Computational simulation of physical and chemical processes has become an essential tool to tackle questions from the field of fluid dynamics.
Using current simulation packages it is possible to compute unsteady flow simulations for realistic scenarios. The resulting solutions are stored in large to very large grids in 2D or 3D, frequently time-dependent, with multi-variate results from the numeric simulation.
With increasing complexity of simulation results, powerful analysis and visualization tools are needed to make sense of the computed information and answer the question at hand. To do this we need new approaches and algorithms to locate regions of interest, find important structures in the flow and analyze the behavior of the flow interactively.
The main motives of this thesis are the extension of vortex detection criteria to unsteady flow and the combination of vortex detectors with interactive visual analysis.

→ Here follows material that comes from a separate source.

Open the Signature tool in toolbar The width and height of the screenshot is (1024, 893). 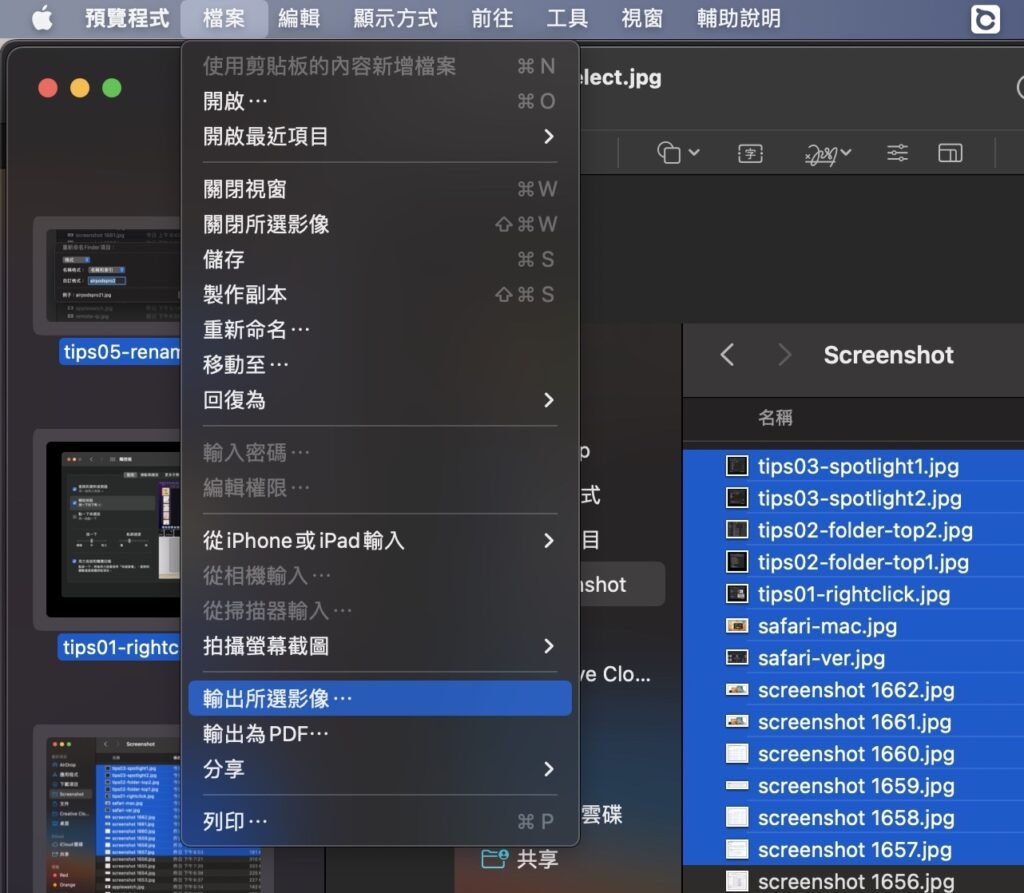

To develop an understanding for the simulation results it is necessary to compare attributes of the simulation to each other and to be able to relate them to larger structures such as vortices. It is shown how automatic feature detection algorithms can be combined with interactive analysis techniques such that both detection and analysis benefit.
%A flexible approach that allows to take discuss ho w analysis can take additional flow attributes into account.
By extending and integrating vortex detectors into the process of visual analysis, it becomes possible to understand the impact of vortex structures on the development of the flow. Using real-world examples from the field of engine design we discuss how vortex structures can have critical impact on the performance of a prototype. We illustrate how interactive visual analysis can support prototype design and evaluation.
Furthermore, we show that taking the unsteady nature of the flow into account improves the quality of the extracted structures.